En los ultimos años el R&B ha evolucionado silenciosamente en los márgenes del pop global. Mientras el género continúa dominado por nombres estadounidenses, una nueva generación de artistas empieza a desarrollar su identidad sonora desde ciudades europeas como Londres, Berlín o Milán. Dentro de esa nueva ola aparece Hoopper.
El artista, radicado en Milán, forma parte de una generación de modern R&B artists que están empujando el sonido del género hacia territorios más introspectivos. En lugar de perseguir la escala del pop global, Hoopper parece interesado en algo más contenido. Sus canciones se construyen sobre atmósferas minimalistas, arreglos discretos y letras que a menudo se sienten como fragmentos de pensamiento más que como narrativas tradicionales.
Entre ecos del dramatismo nocturno de The Weeknd, la sensibilidad melancólica que recuerda a Lana Del Rey y una estética dentro del dark R&B la música de Hooper mezcla vulnerabilidad y una producción electrónica contenida. Algunas canciones muestran una identidad sonora muy clara mientras que otras funcionan más como exploraciones de estudio. Esa irregularidad, lejos de ser un problema, suele ser parte natural del proceso creativo de muchos artistas dentro del modern R&B.
Ese proceso puede percibirse en canciones como Lost Without You, donde el minimalismo instrumental deja espacio para una interpretación vocal íntima. En otras como Her Show, la tensión emocional se apoya en una producción más oscura y cinematográfica. Incluso en piezas como I Don’t Miss You, el contraste entre melodías accesibles y letras emocionalmente ambiguas revela una dualidad que atraviesa buena parte del proyecto.
Gran parte de ese universo emocional ya aparecía en su álbum I Let You Hurt Me Soft, un trabajo que explora relaciones intensas, deseo y vulnerabilidad desde una estética cercana al dark R&B contemporáneo. Desde entonces, el proyecto ha comenzado a atraer oyentes en diferentes países, consolidando lentamente una base de seguidores dentro de la escena independiente del R&B alternativo.
Uno de los elementos más interesantes en la producción reciente de Hoopper es el uso de voces filtradas que terminan funcionando como instrumentos. En lugar de utilizar sintetizadores tradicionales para ciertas capas melódicas, el artista ha empezado a reutilizar fragmentos de grabaciones vocales realizadas durante sesiones de prueba en el estudio. Esas melodías, originalmente cantadas como ideas rápidas, se resamplean posteriormente, se filtran y se integran en la mezcla como si fueran pads o líneas instrumentales.
El resultado genera una textura curiosa. A primera escucha el sonido parece familiar, pero al observarlo con más atención se descubre que gran parte del paisaje sonoro proviene de la propia voz manipulada digitalmente. No es una técnica completamente nueva dentro del R&B contemporáneo, pero en el caso de Hoopper se utiliza de forma más orgánica, casi como si cada canción estuviera construida a partir de sus propios bocetos.
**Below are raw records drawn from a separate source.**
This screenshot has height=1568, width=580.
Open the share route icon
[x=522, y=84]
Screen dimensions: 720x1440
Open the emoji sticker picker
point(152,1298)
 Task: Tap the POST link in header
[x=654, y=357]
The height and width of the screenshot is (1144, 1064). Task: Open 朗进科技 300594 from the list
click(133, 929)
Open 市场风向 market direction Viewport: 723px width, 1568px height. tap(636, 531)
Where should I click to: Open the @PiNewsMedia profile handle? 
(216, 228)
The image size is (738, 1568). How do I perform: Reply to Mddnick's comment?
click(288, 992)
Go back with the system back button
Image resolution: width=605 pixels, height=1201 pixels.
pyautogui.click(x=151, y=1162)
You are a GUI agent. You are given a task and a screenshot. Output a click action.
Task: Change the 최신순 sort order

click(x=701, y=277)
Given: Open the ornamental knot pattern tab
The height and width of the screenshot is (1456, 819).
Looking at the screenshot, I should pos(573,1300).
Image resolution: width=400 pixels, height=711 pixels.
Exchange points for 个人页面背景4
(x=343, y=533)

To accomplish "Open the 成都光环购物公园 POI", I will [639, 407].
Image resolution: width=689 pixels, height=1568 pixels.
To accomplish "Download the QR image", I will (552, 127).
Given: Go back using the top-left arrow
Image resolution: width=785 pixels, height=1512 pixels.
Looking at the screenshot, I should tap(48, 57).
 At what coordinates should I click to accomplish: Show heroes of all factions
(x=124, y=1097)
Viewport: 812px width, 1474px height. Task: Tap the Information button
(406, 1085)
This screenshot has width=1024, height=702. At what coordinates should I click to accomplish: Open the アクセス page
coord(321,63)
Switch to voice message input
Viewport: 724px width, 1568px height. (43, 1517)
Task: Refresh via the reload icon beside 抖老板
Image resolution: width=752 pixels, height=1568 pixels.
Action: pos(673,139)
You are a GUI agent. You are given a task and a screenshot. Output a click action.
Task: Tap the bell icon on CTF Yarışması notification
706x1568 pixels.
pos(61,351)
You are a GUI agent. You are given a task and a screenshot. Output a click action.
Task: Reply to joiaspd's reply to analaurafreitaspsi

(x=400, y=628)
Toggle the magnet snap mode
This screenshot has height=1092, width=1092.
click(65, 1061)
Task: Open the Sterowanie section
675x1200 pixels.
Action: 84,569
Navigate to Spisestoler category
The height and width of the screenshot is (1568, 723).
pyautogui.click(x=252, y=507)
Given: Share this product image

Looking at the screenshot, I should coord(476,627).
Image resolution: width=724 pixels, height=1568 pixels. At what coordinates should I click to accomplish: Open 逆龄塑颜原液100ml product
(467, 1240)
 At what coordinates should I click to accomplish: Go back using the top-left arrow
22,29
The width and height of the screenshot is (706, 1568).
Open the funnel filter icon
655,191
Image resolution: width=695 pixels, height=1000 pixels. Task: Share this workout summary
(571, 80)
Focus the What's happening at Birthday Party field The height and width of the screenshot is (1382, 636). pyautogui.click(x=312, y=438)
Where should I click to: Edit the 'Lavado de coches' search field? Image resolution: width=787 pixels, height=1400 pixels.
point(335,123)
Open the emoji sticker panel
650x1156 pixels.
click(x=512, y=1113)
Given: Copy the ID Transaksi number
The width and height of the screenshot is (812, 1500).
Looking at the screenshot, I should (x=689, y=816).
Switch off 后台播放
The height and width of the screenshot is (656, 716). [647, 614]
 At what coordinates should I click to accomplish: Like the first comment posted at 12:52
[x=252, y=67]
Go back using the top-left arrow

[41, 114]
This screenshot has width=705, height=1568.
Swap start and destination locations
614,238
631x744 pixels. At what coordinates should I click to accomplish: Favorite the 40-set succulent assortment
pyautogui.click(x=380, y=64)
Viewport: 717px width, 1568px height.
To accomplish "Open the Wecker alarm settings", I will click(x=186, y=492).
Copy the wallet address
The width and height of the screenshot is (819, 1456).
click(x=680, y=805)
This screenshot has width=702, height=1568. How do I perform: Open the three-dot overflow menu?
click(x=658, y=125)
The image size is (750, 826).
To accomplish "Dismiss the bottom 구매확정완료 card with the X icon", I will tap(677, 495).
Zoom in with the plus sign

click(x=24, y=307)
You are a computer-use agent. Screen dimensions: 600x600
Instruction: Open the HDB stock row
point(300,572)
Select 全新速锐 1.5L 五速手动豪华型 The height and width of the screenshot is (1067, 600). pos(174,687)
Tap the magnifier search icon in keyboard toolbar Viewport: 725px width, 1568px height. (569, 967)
Esa búsqueda se vuelve más evidente en los lanzamientos recientes. La producción tiende hacia el minimalismo y las voces ocupan un espacio emocional más directo. Este enfoque conecta con una tendencia creciente dentro del modern R&B donde muchos artistas prefieren atmósferas íntimas en lugar de grandes arreglos.
Curiosamente, ese contraste recuerda a un concepto muy popular en Brasil conocido como “sofrência”. Dentro de esa tradición, muchas canciones parecen hablar de fiesta, deseo o intensidad nocturna, pero en realidad esconden una tristeza profunda o una historia de corazón roto. Algo similar ocurre en parte del repertorio de Hoopper, donde la seducción convive constantemente con una sensación de pérdida.

Hoopper se presentará el 6 de junio en Dasein, un espacio de Porta Venezia conocido por su formato íntimo y su cercanía entre artista y público. La expectativa alrededor del concierto ha comenzado a circular entre seguidores que esperan ver cómo esa atmósfera emocional se traslada al escenario.

Situaciones como esta refuerzan una idea que se repite cada vez más dentro de la escena alternativa europea: el futuro del R&B contemporáneo podría no surgir únicamente de los grandes centros de la industria musical, sino también de espacios independientes donde los artistas tienen mayor libertad para experimentar.
Si continúa desarrollando esa dirección sonora, Hoopper podría consolidarse como parte de una nueva generación de artistas europeos que están redefiniendo el lenguaje del R&B alternativo. No desde la imitación directa del sonido estadounidense, sino desde una perspectiva más introspectiva, cinematográfica y emocionalmente ambigua.